_Фрагмент текста_

# # # #

Однако оставался главный вопрос, КАК ИСПОЛЬЗОВАТЬ. Ответом и
стала
Третья идея:
«…, но в 1954
году пожелания
превратились в реальную возможность. По-видимому,
к “Третьей идее”
одновременно пришли несколько сотрудников наших теоретических отделов.
Одним из
них был и я. Мне кажется, что я уже на ранней стадии понимал основные
физические и математические аспекты “Третьей идеи”. В силу этого, а
также
благодаря моему ранее приобретенному авторитету, моя роль в принятии и
осуществлении “Третьей идеи”, возможно, была одной из решающих. Но
также,
несомненно, очень велика была роль Зельдовича, Трутнева и некоторых
других, и,
быть может, они понимали и предугадывали перспективы и трудности
“Третьей идеи”
не меньше, чем я.» [26]
Озадачивает
здесь комбинация
неопределенности (как это столь яркая идея могла прийти одновременно
к нескольким людям?) и неясных приоритетных
подробностей, включая претензию на свою решающую роль. Если исходить из
версии
Гончарова, то эти подробности неуместны и даже недостойны, неловко
маскируя разведисточник ключевой идеи. Но
если бы Сахаров хотел
«замять для ясности», гораздо проще ему было выбрать что-то одно:
либо
полная коллективность, либо своя главная роль.
В
рамках моей версии,
Сахаров стремился не к читательской простоте, а к честному изложению
своего
представления об исторической реальности -- при невозможности говорить
о каких
либо технических деталях. И это его представление было по существу
неясным,
если он не знал о предварительной подготовленности Зельдовича,
размышлявшего
над разведдокладом Фукса еще в 1948 г.
Сахарову не
раз приходилось принимать решение в условиях существенной
неопределенности -- и
в научно-технической и в общественно-гуманитарной сферах. В его
Воспоминаниях
есть свидетельства, что он серьезно размышлял об ответственности и за
действия
и за бездействие в условиях неопределенности. Честная оценка характера
и
степени неопределенности – фундаментальная составляющая его мышления.
Например,
одна из его претензий к английскому переводу его Воспоминаний состояла
в том,
что у него в оригинале зафиксирована «бОльшая
степень сомнения»[27] . А честно
зафиксированные сомнения и неопределенности требуют выражений
типа «по-видимому», «мне
кажется», «возможно».
Я
бы предложил такую
реконструкцию событий весны 1954 года. В ситуации тупика,
зафиксированной в
записке Зельдовича и Сахарова от 14 января, новое
развитие «началось с
того, что А. Д. Сахаров собрал теоретиков и изложил свою идею о высоком
коэффициенте отражения импульсного излучения от стенок из тяжелого
материала»

# # # #

_Исходный материал_
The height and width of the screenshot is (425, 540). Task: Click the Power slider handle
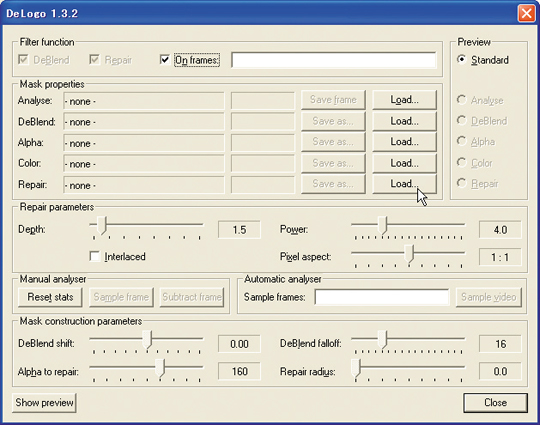382,225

# # # #

_Задания_
1. Какую претензию Сахарова к английскому переводу его Воспоминаний приводит текст о «Третьей идее»?
2. Продолжите текст о «Третьей идее» после его последней фразы.

_Ответы по заданиям_
1. В оригинале у него зафиксирована «бОльшая степень сомнения».

2.
-- это свидетельство Ю. А. Романова, одного из ближайших сотрудников
Сахарова.[28]
Наряду с этим
свидетельством о рождении
Третьей идеи, имеется, однако, и свидетельство сотрудника Зельдовича --
В.Б. Адамского о том, как Зельдович
ворвался в его комнату и
радостно воскликнул: "будем выпускать излучение!" [29]
Этим двум
событиям почти наверняка
предшествовало какое-то обсуждение между руководителями обоих теоротделов – Зельдовичем и Сахаровым, подобное
тому, что
привело к их совместной записке Харитону от 14 января 1954 г. (о
которой, по
свидетельству В.И.Ритуса, сотрудники
отделов ничего
не знали). Был ли какой-то внешний инициатор и как проходило то
обсуждение, во время которого родилась Третья идея, можно лишь строить
гипотезы. При этом следует иметь в виду эпизод, рассказанный Сахаровым:
“Еще
на раннем этапе работы мне удалось найти некоторые приближенные
описания
существенных процессов, специфических для «Третьей идеи» (по
математической
форме это были автомодельные решения уравнений в частных производных;
замкнутую
математическую форму им придал Коля Дмитриев; я до сих пор помню, что
первоначально Зельдович не оценил моей правоты и только после работы
Коли поверил;
с ним такое редко случается, он очень острый человек).”
Не мудрено, что
Зельдовичу нелегко
было принять ключевую роль излучения, -- ведь он эту идею видел у
Фукса,
забраковал ее и держался своего мнения шесть лет. «Поверив»
Сахарову, Зельдович включился в разработку и внес нечто существенное,
включая,
возможно, и данные из разведдоклада Фукса
(скажем,
выбор конкретного прозрачного наполнителя внутреннего пространства
бомбы), что
могло усилить его соавторский вклад в глазах Сахарова.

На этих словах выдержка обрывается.